▶ [What you have to do]
Find the line with "Task: Click the back navigation arrow" in the data below. Repeat it and every line after it up to the end, exactly, but drop the pictures.

▶ [Supplied records]
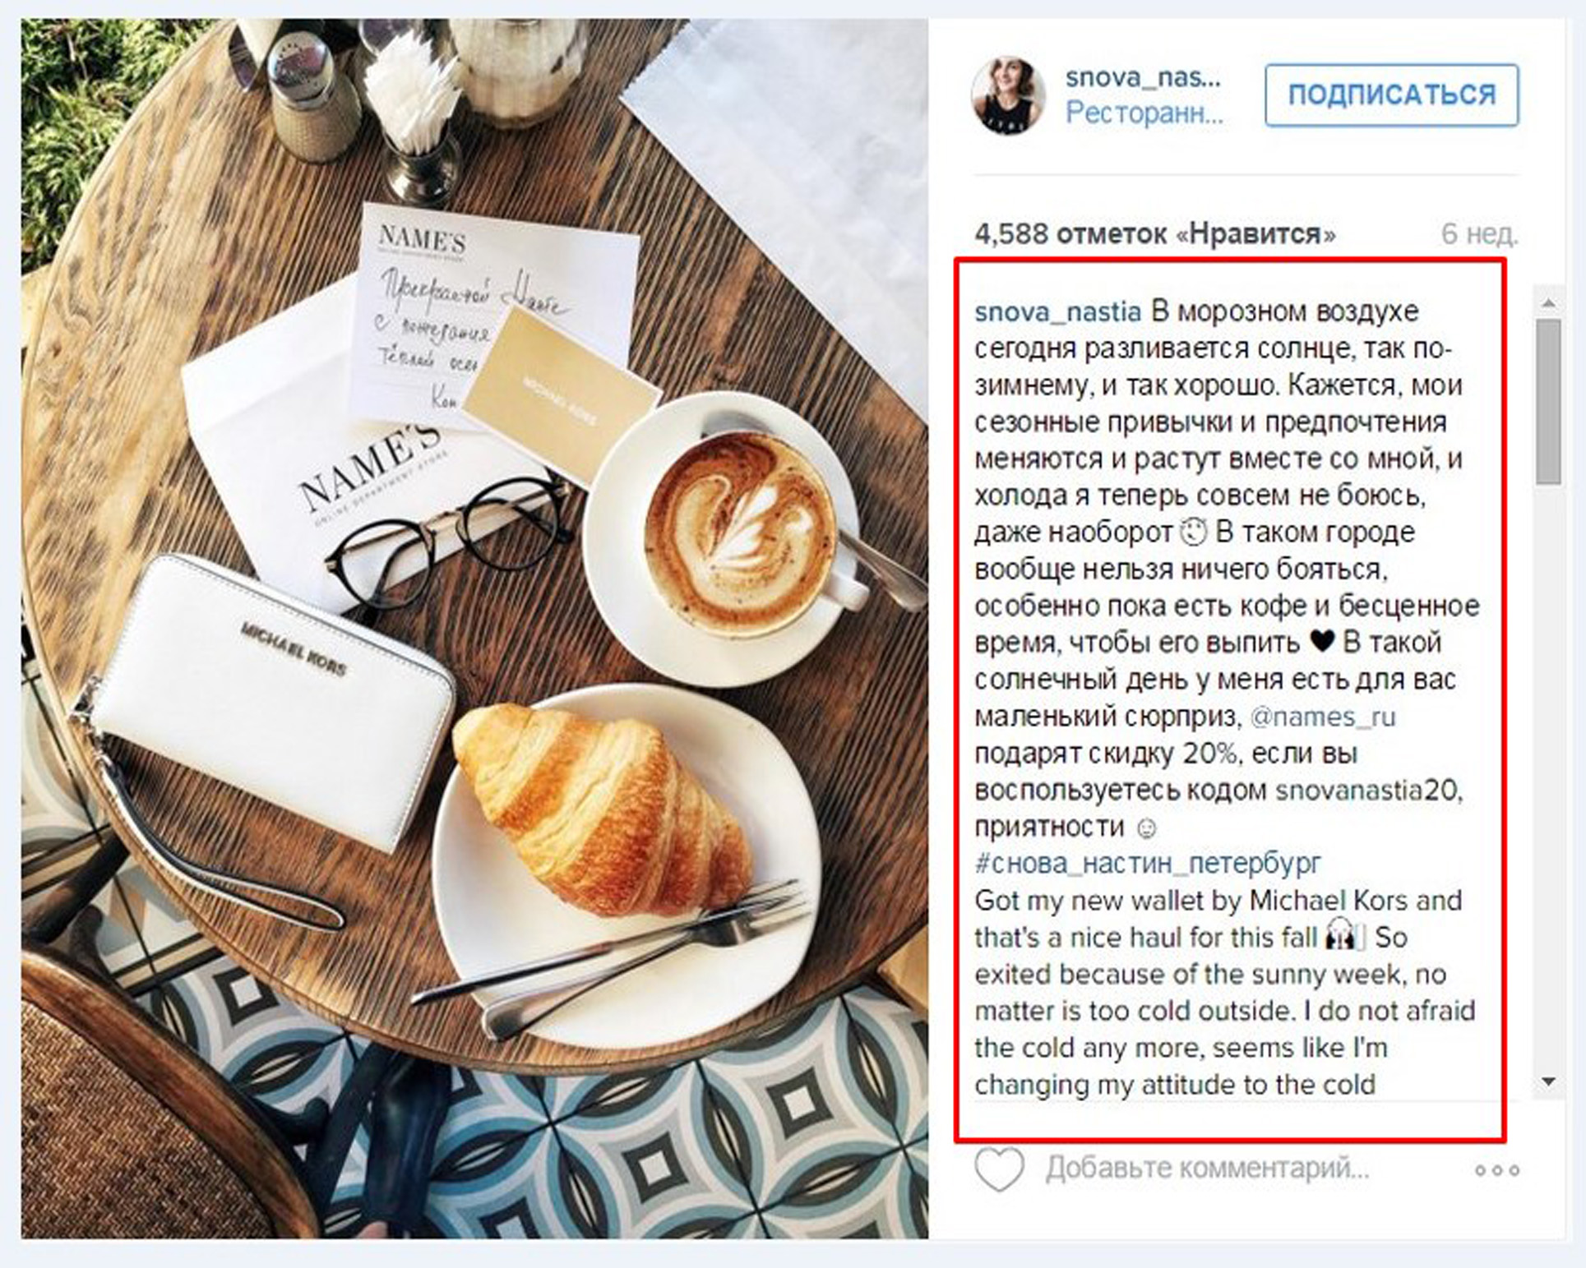Click the scrollbar down arrow
The image size is (1586, 1268).
[1549, 1081]
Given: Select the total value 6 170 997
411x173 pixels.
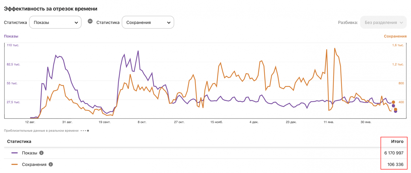Looking at the screenshot, I should (x=394, y=153).
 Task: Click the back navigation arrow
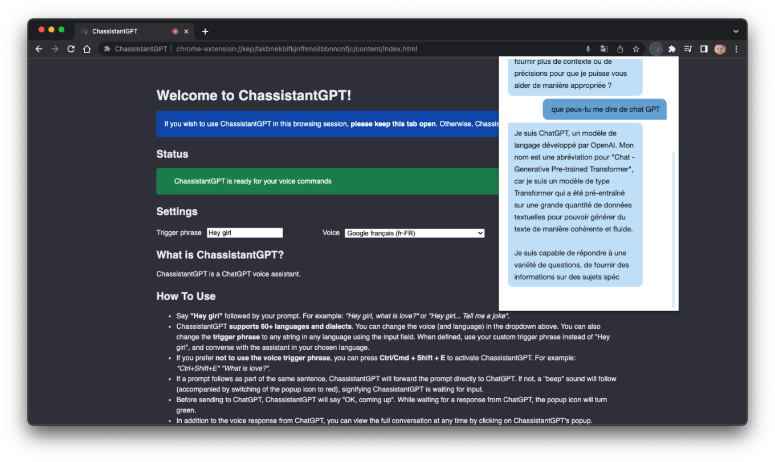pyautogui.click(x=39, y=49)
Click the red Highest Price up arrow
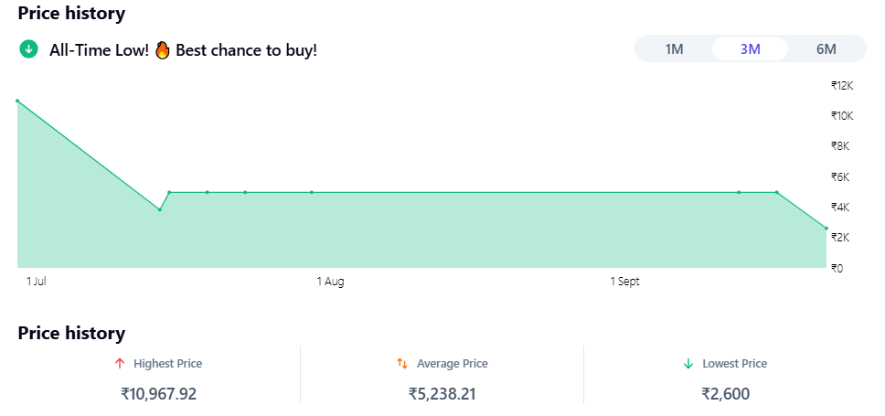Screen dimensions: 885x416 pyautogui.click(x=120, y=364)

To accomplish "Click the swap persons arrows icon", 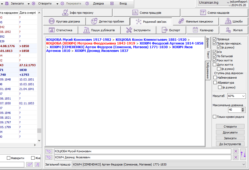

▶ [Response area]
 Task: Click the back navigation arrow
pyautogui.click(x=39, y=49)
Click the red Highest Price up arrow
Screen dimensions: 885x416 pyautogui.click(x=120, y=364)

To accomplish "Click the swap persons arrows icon", 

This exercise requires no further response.